The intensified rhetoric
against Tehran seems to indicate that the Bush administration is ready
for another confrontation over the intentions of what it regards as
a rogue state bent on acquiring weapons of mass destruction.
"Our concern is about
the potential acquisition of nuclear weapons by a state that's a known
supporter of terrorism," U.S. State Department spokesman Richard
Boucher said yesterday. "It's been something that the President
talked about. It's why he talked about the axis of evil. We all understand
this to be one of the most dangerous combinations of our age,"
he added.
Iran insists its nuclear
program is solely for peaceful purposes, although that echoes the claims
of other nations, such as India and Pakistan, which secretly developed
nuclear weapons under the guise of pursuing reliable electricity supplies.
Skeptics point out that Iran,
with some of the world's largest oil and natural-gas reserves, hardly
needs nuclear reactors to generate electricity.
"We completely reject
Iran's claim that it's doing this for peaceful purposes," Mr. Boucher
said, adding that Iran is building an uranium-enrichment plant and a
heavy-water plant. Enriched uranium and weapons-grade plutonium, which
can be recovered from a heavy-water reactor, can be used to build nuclear
warheads.
"There's no economic
justification for a state that's rich in oil and gas, like Iran, to
build hugely expensive nuclear fuel-cycle facilities," Mr. Boucher
said. "Iran flares off more gas annually than the equivalent energy
its desired reactors would produce."
The Bush administration says
that Tehran tried to conceal its reactor programs, acknowledging them
only after opposition groups made them public.
Washington is pressing other
nations on the IAEA board to declare Iran in violation of the Non-proliferation
Treaty, a move that could shift the issue to the United Nations Security
Council.
Britain, Mr. Bush's strongest
backer in the war against Iraq, also supports Washington's position
on Iran's nuclear ambitions. Other members of the 35-nation IAEA board
including Canada, France, Germany and Russia, which all opposed
Mr. Bush's decision to wage war to topple Saddam Hussein's regime
have not indicated a position.
The IAEA is due to report
on its assessment of Iran's nuclear program next month.
"We'll wait and see
what it says," Mr. Bush said yesterday.
The White House is already
grappling with its policy toward Tehran. Iran and the United States
have been at loggerheads for more than two decades, since the Iranian
revolution and the subsequent 444-day hostage drama, when the U.S. embassy
was overrun in Tehran and diplomats seized. There have been glimmers
of co-operation in recent years, especially during the U.S.-led war
to oust the Taliban from power in Afghanistan in 2001.

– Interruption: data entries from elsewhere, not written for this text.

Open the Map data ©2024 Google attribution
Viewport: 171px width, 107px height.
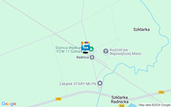[154, 105]
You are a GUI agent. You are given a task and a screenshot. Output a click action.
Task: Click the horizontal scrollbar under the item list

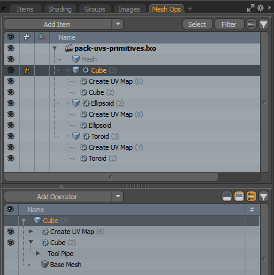[111, 177]
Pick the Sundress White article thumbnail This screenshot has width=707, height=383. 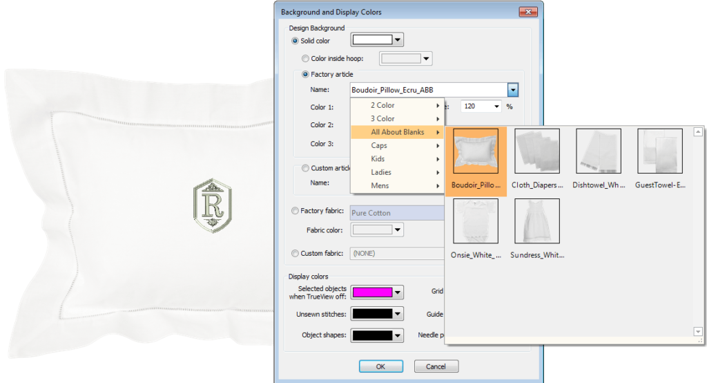coord(537,221)
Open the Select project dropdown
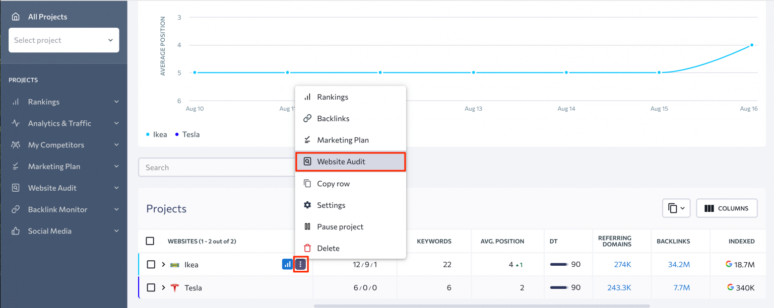Viewport: 774px width, 308px height. click(64, 40)
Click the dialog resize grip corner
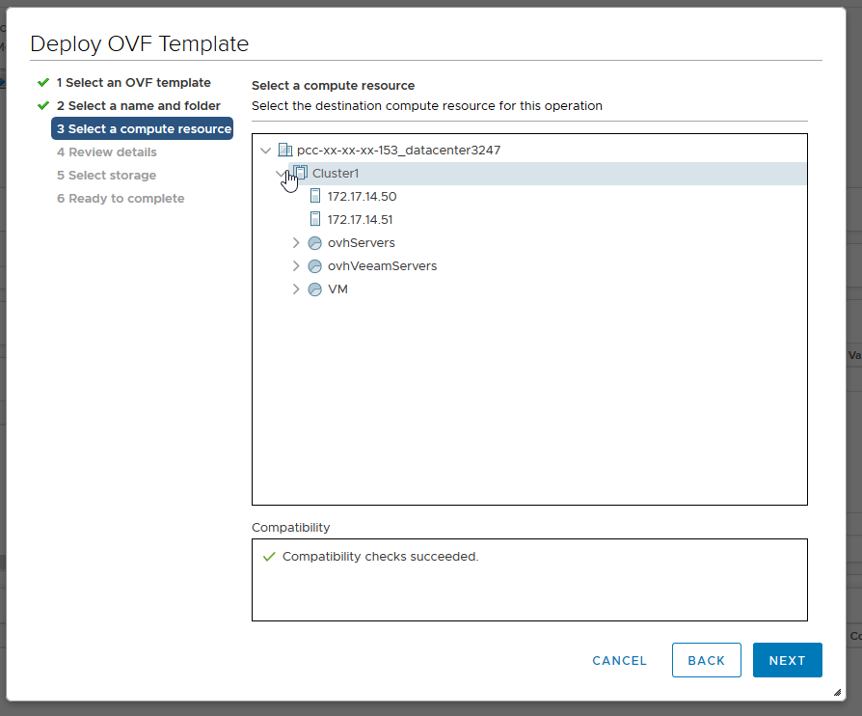The image size is (862, 716). pos(835,693)
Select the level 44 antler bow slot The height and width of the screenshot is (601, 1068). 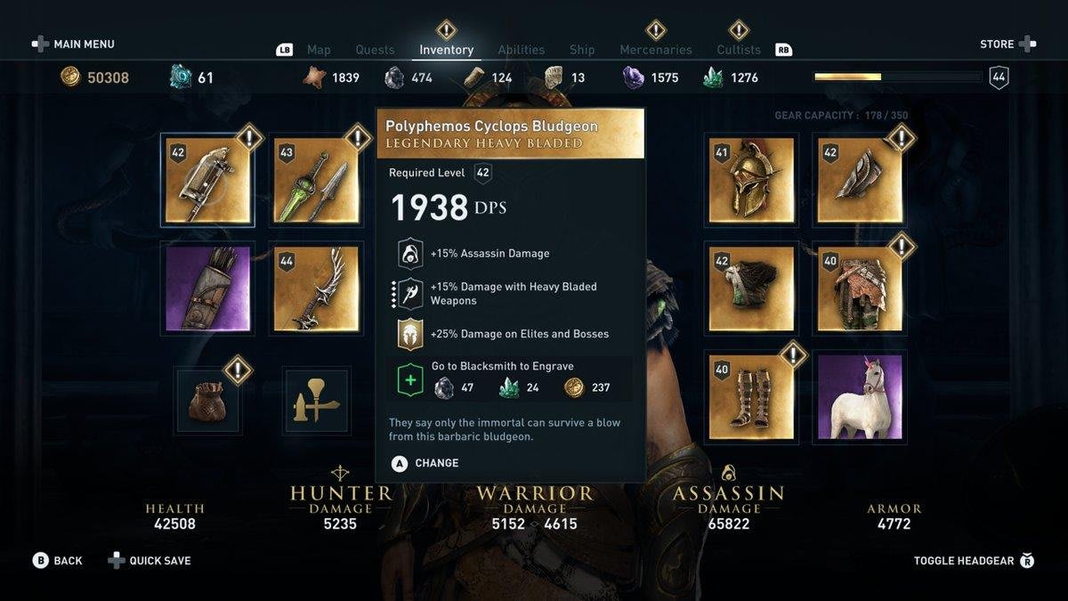317,289
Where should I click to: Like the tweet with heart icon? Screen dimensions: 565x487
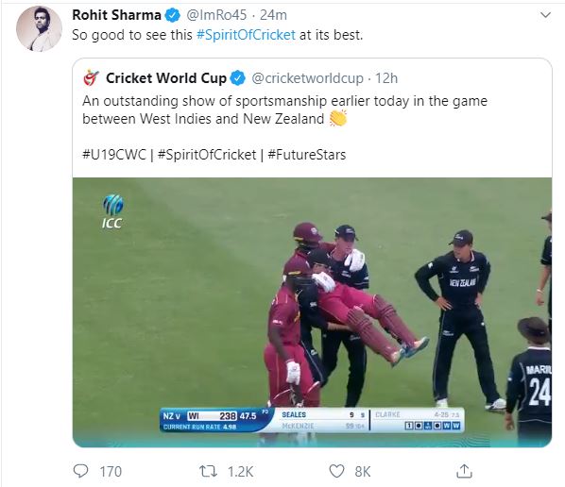coord(336,471)
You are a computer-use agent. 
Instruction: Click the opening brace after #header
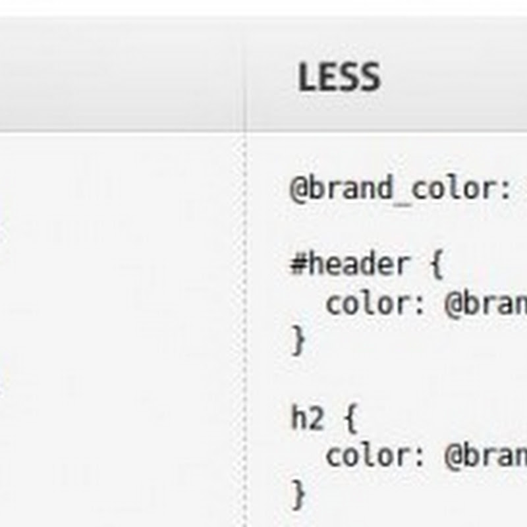(x=435, y=265)
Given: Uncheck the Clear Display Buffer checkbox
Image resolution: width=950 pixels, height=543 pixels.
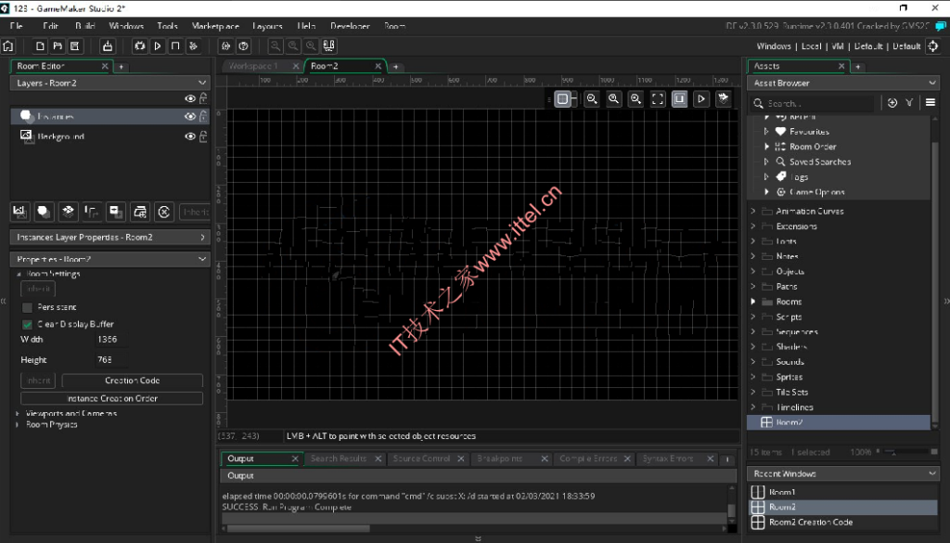Looking at the screenshot, I should [25, 324].
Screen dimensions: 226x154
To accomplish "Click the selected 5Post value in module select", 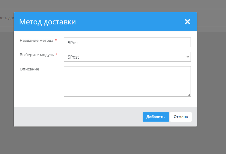I will coord(73,57).
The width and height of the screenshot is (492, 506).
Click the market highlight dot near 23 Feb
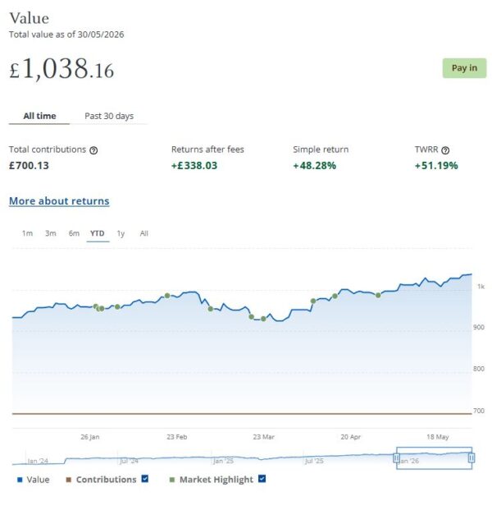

Iran and the United States
are jockeying for influence in Iraq, with Tehran backing Shia radicals
seeking an Islamic government, and Washington struggling to nurture
a multiethnic federal democracy.
As for relations with Tehran,
the Bush administration remains locked in an internal debate over whether
to overtly support Iranian student protesters inside the country in
the hope that they will eventually topple the governing mullahs or attempt
to engage the so-called moderates who are promising reform.